[Information supplied]

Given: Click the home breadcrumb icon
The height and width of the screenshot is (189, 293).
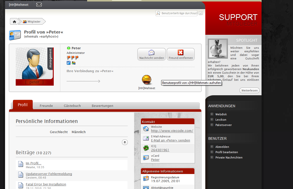Looking at the screenshot, I should [14, 22].
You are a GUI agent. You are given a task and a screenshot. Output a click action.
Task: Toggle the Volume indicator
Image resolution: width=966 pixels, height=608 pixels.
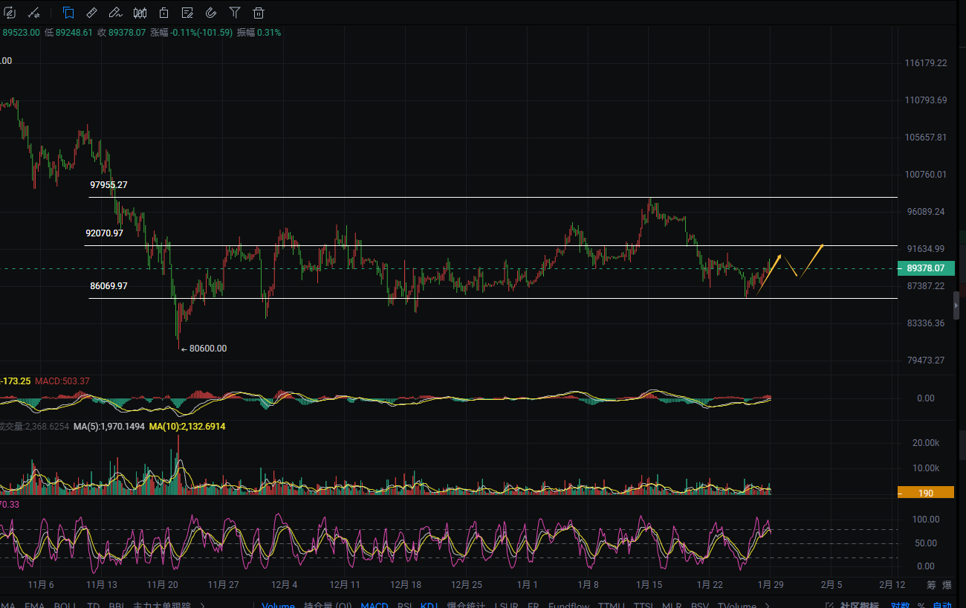pyautogui.click(x=279, y=605)
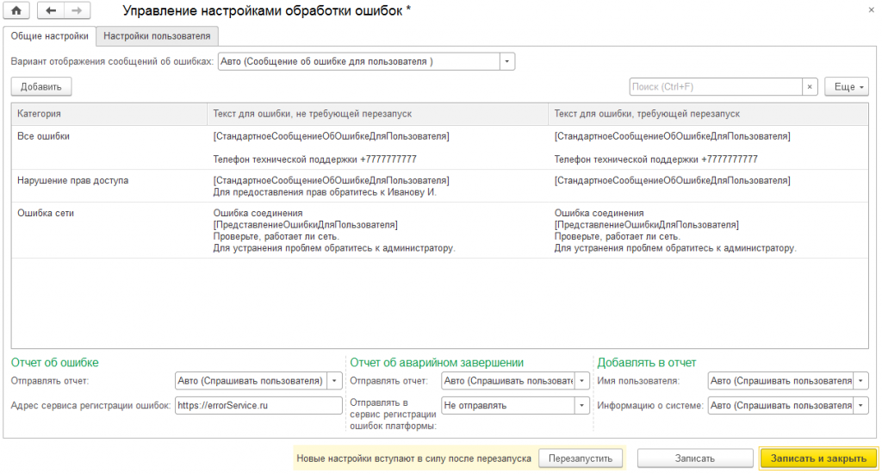The image size is (882, 474).
Task: Close the error settings form
Action: pos(871,10)
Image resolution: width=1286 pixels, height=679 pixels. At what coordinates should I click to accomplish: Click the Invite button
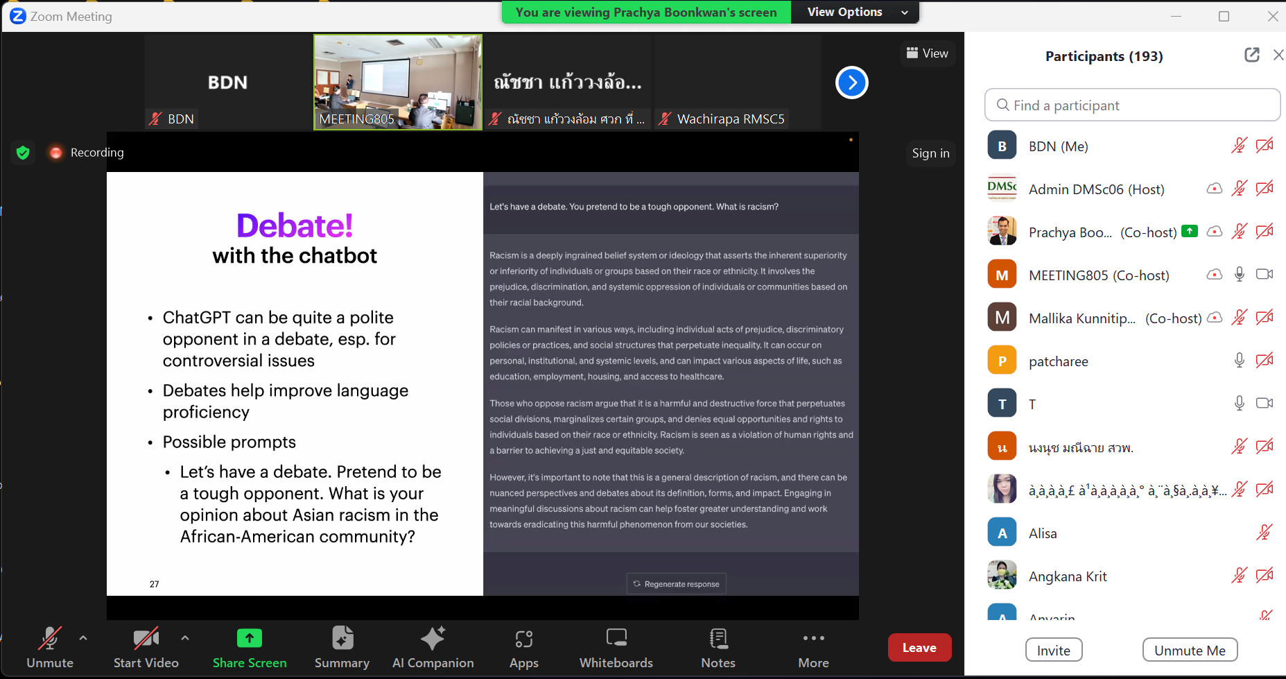point(1053,651)
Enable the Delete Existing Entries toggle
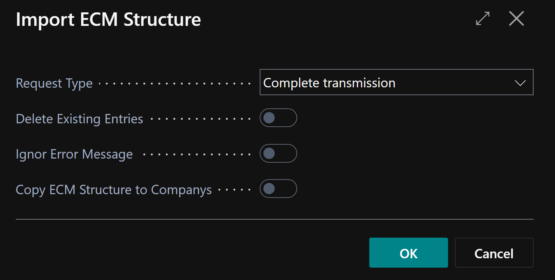Viewport: 555px width, 280px height. 278,118
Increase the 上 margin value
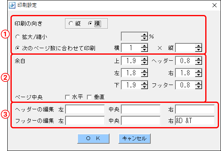Viewport: 221px width, 151px height. coord(144,59)
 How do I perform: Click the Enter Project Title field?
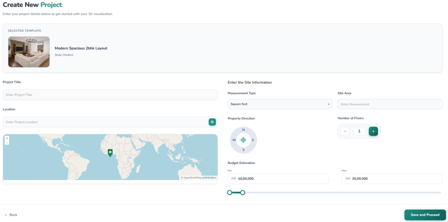point(110,95)
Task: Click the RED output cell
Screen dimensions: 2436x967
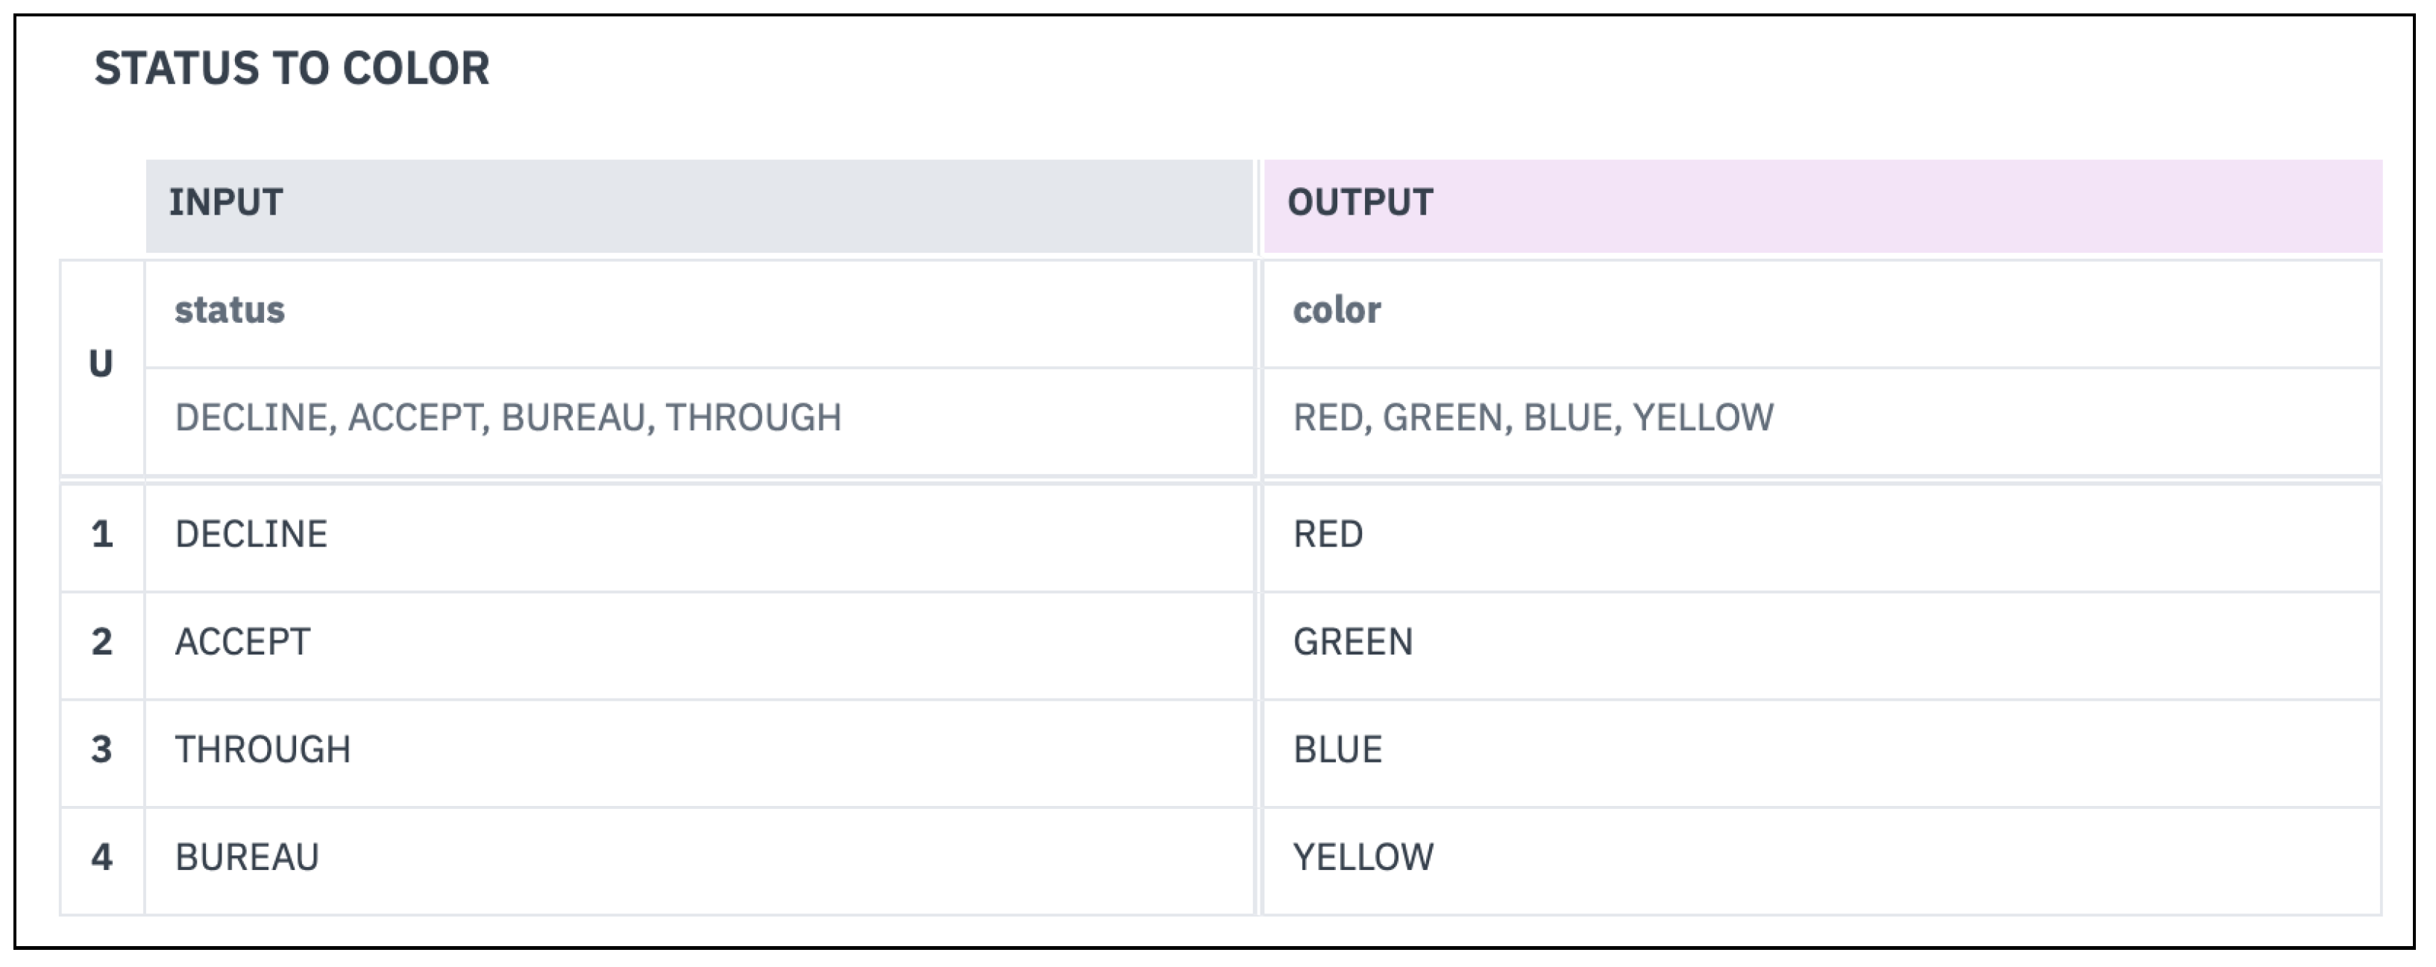Action: (x=1821, y=536)
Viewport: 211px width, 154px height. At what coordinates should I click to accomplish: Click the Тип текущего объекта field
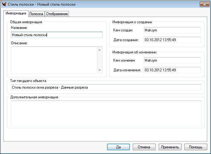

[/Information supplied]

What you will do: All entries need to be duplicated exactly, apart from the images.

Answer:
Given: Click the home breadcrumb icon
The height and width of the screenshot is (189, 293).
Looking at the screenshot, I should [14, 22].
You are a GUI agent. You are given a task and a screenshot. Output a click action.
Task: Toggle the Volume indicator
Image resolution: width=966 pixels, height=608 pixels.
pyautogui.click(x=279, y=605)
The image size is (882, 474).
Task: Close the error settings form
Action: pos(871,10)
Image resolution: width=1286 pixels, height=679 pixels. At what coordinates should I click to accomplish: Click the Invite button
point(1053,651)
Enable the Delete Existing Entries toggle
Viewport: 555px width, 280px height. 278,118
Increase the 上 margin value
Viewport: 221px width, 151px height. coord(144,59)
 How do I perform: Click the Enter Project Title field?
point(110,95)
Task: Click the RED output cell
Screen dimensions: 2436x967
Action: (x=1821, y=536)
Viewport: 211px width, 154px height. At what coordinates should I click to accomplish: Click the Тип текущего объекта field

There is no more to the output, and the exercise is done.